Square One Fish Co., originally located downtown is the first upscale restaurant in Normaltown. (Photo/Olyn Gee)

The newest restaurant in Normaltown technically is not all that new. Long-time Athens residents might remember Square One Fish Co., which opened in 2009 as a Florida-style seafood restaurant downtown. In 2015, owners Joe and Erica Cascio, sold the property to Hyatt Place Athens to make way for the Hyatt Place hotel.

On June 28, Square One reopened in a new location that might have seemed unlikely a few years ago — the heart of Normaltown. 

Joe Cascio scouted properties for a new venue and realized the potential in Normaltown. 

“There is a lot of walking traffic from the neighborhoods surrounding it,” he said. 

Cascio partnered with the manager of the original Square One restaurant, Sean Fallows, and contractor Brent English to develop the property at 1298 Prince Ave., a location previously occupied by P&M Army Store. 

Many of the restaurant’s former customers have embraced the new location, Cascio said. 

“This has been a remarkable opening …We are doing 150 dinners on a Friday night in this little restaurant,” he said. 

It’s not just customer loyalty bringing diners to Normaltown. Over the past few years the community has seen a growth in places to eat and drink, along with a University of Georgia campus expansion in the area.

Normaltown history

Normaltown is the stretch of Prince Avenue near the intersection with Oglethorpe Avenue, close to the Boulevard and Cobbham neighborhoods. It is named after the State Normal School for teachers, which operated from the 1890s until 1928 when it became the Georgia State Teachers College and, in 1932, merged with the UGA Department of Education. During World War II, the Army leased the property, and in 1953, the Navy purchased the campus and established the Navy Supply Corps School, which operated until 2010. In 2011, UGA regained the historic campus and turned it into the UGA Health Sciences campus. 

In 2017, UGA began housing some students on the Health Sciences Campus to accommodate a large freshman class and overflow from renovations at the traditional freshman dorms at the main campus. 

The Normaltown/Boulevard area has been popular with some upperclassmen. However, younger UGA students may not be familiar with it.

“I find we are just a tad too far away for most students to venture this far out until their junior or senior year,” said Corie Jacobs, owner of Ike & Jane Cafe and Bakery on Prince Avenue.

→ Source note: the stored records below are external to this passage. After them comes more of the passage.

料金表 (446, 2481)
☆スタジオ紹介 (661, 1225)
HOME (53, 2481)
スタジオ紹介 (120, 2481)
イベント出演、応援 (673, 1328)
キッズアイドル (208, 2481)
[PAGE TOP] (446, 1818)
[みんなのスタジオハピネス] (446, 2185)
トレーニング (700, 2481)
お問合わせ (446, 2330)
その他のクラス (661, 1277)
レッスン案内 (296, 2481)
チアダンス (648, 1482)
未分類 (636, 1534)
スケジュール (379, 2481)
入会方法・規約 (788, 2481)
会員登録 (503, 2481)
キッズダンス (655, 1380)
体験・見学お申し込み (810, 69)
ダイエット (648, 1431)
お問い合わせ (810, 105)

Jacobs worked at a restaurant in downtown Athens while attending UGA and continued working there after she graduated in 2006. Jacobs and a former business partner opened Ike & Jane in 2009. The restaurant is named for her grandparents, who owned a bakery in New York state.

During the fall and spring semesters, Jacobs said students make up about 25% of the restaurant’s customers, mostly on the weekend. Many employees of nearby Piedmont Athens Regional Medical Center also visit Ike & Jane for meals, she said.

“I think people find restaurants to be a very romantic idea,” Jacobs said. “It’s really hard work. I work 80-100 hours a week.”

Business is booming

For a long time, Ike & Jane and Agua Linda Mexican were the only restaurants in Normaltown, but in the last six years, the number has increased, Jacobs said.

One of those additions, Automatic Pizza, opened in 2015. Owner Bain Mattox moved to Normaltown in 2000 to take part in the Athens music scene. Eventually he worked at 5&10, where he learned the bar business. After deciding to go out on his own, he opened Normal Bar on Prince Avenue, and a few years later, opened Automatic Pizza nearby.

“I’m so pleased with all the growth [in Normaltown],” Mattox said.  “It’s been exciting to see it all come to life.”

Other Normaltown businesses include Sips Espresso Cafe, The Old Pal bar and Hi-Lo Lounge. 

However, until Square One opened last month, Normaltown did not have an upscale dining restaurant.

“The more I looked at Normaltown, I just saw what a great spot it was,” Joe Cascio said. “The whole surrounding area — these houses are booming.”